Unlike its southern neighbour India, Nepal did not come under British rule. Neither did it fall under Chinese domination, like its northern neighbour Tibet. The Kingdom of Nepal was able to stay independant since its unification in 1768.
Nepal was not hit on Doomsday, however it did become isolated from the rest of the world after that day. It did however maintain relations with India, even they were at odds sometimes.
War with Bhutan
In 1986, nearby Bhutan began evicting an ethnic group known as the Lohtsampa, who are related to the Nepali. Most of the Lohtsampa went to Nepal, which set up refugee camps. The Nepali government was strained by these refugees, and a solution had to be found for the problem. In 1988, Nepal threatened war with Bhutan if the evictions did not stop. The Bhutan government did not stop, and on October 22, 1988 Nepal declared war on Bhutan. However, Bhutan and Nepal did not share a border; they were separated by the Indian state of Sikkim. This state had a large ethnic Nepali population, so the inhabitants let the Nepali army through, against the will of the government of India, which was trying to mediate the situation. When India tryed to punish the state government of Sikkim, the state broke away from India, joining other breakaway states. Sikkim became a valuable Nepali ally in their war against Bhutan. Bhutan was overrun with Nepali troops, as Nepal had not been as isolated as Bhutan and had superior technology, as well as a larger population. The war ended on June 6, 1989.
Bhutan was occupied by Nepali troops. Some Lohtsampa who were evicted resettled in Bhutan, however others stayed in Nepal or Sikkim. Those who returned were treated with mistrust and oppression by the Bhutanese, who blamed them for the war and subsequent occupation. Nepal offered protection and monetary aid to those who resettled Bhutan, in order to create a friendly population for the occupiers.

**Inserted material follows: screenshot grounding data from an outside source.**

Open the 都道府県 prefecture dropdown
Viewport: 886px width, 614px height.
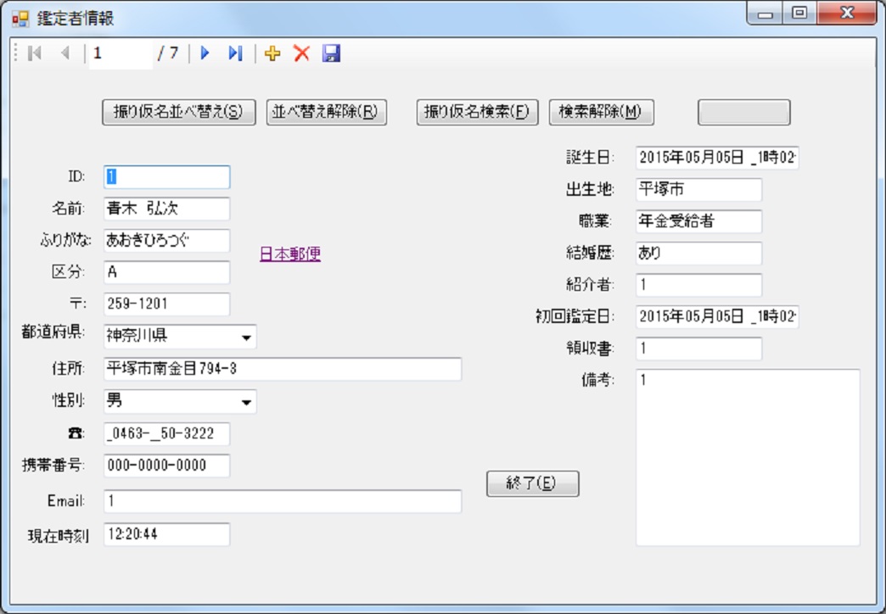pos(246,337)
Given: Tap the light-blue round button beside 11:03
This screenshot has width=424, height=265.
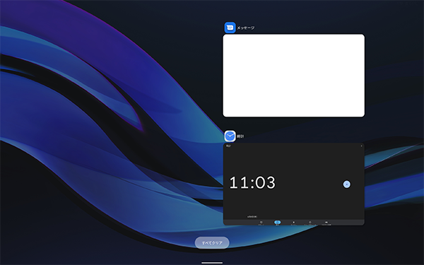Looking at the screenshot, I should [x=347, y=184].
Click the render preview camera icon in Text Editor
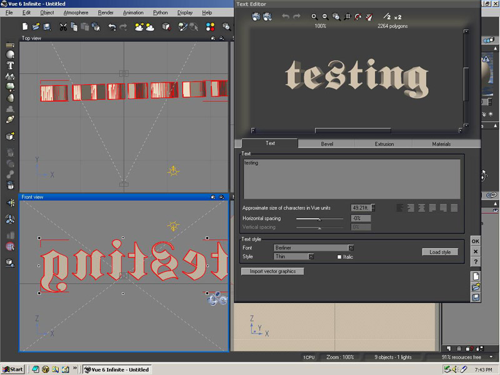Image resolution: width=500 pixels, height=375 pixels. point(256,17)
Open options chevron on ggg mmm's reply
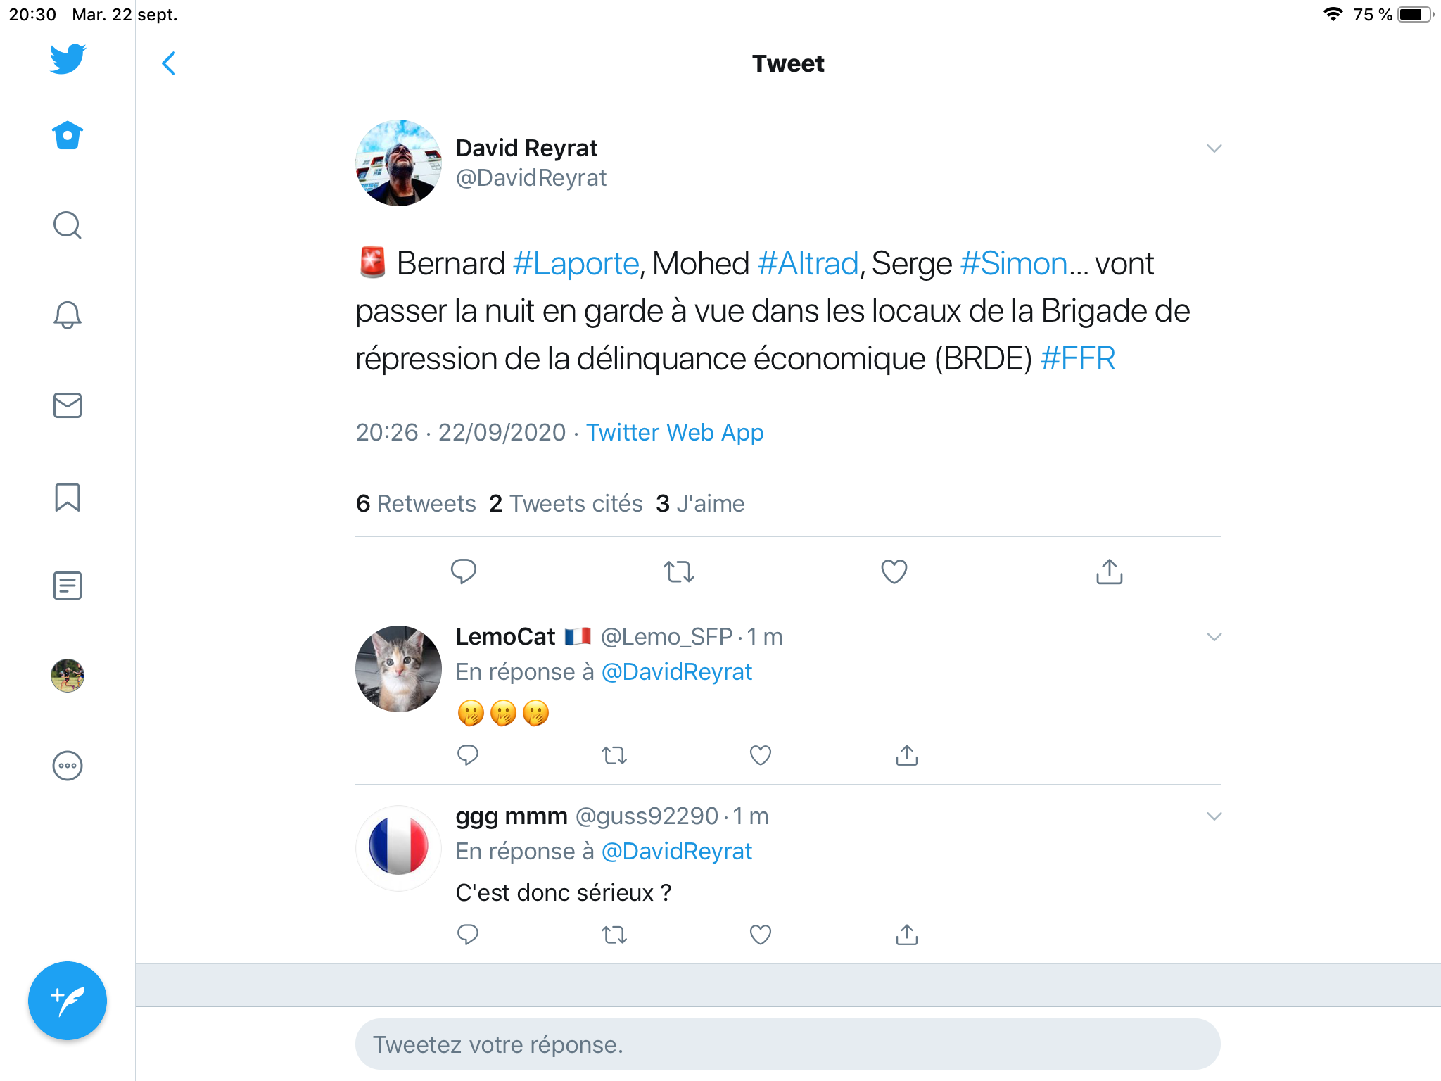The image size is (1441, 1081). tap(1214, 816)
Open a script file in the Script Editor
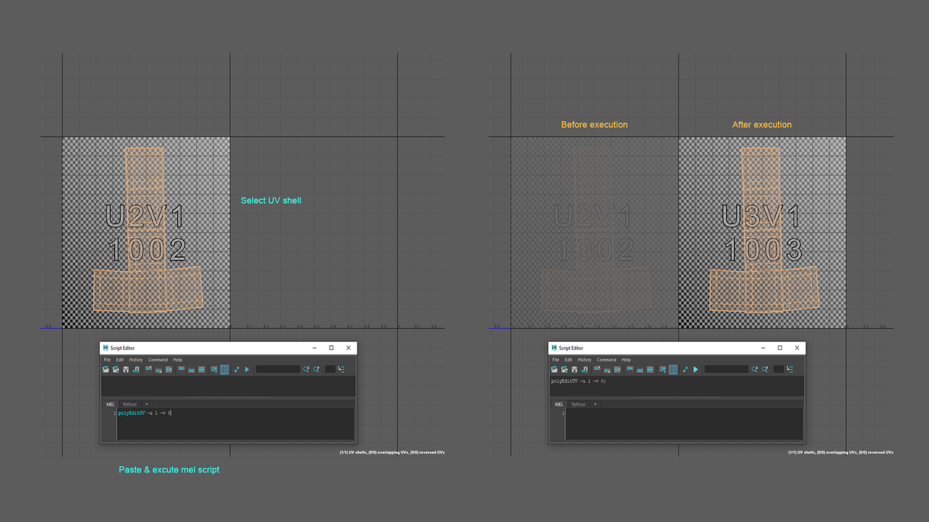The width and height of the screenshot is (929, 522). [x=105, y=369]
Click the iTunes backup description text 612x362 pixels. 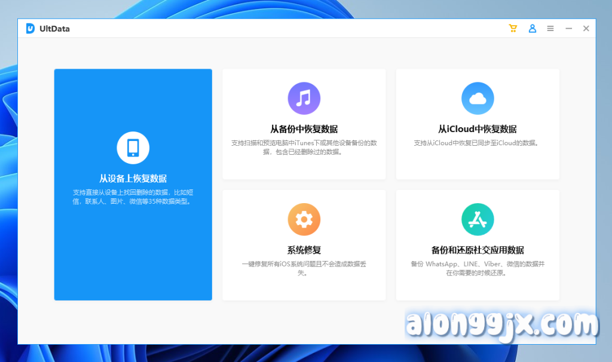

In 1992, Nepal faced a democratic movement that threatened the monarchy. The king did not approve the ideas of this movement, and a civil war began. However, the monarchists were able to easily defeat the rebels.
In 1993, Nepal sent diplomats to their northern neighbour, Tibet. Relations with Tibet were however not good, as the Tibetans did not approve of the occupation of Bhutan. Nepal was able to keep an uneasy peace with Tibet for several years, however.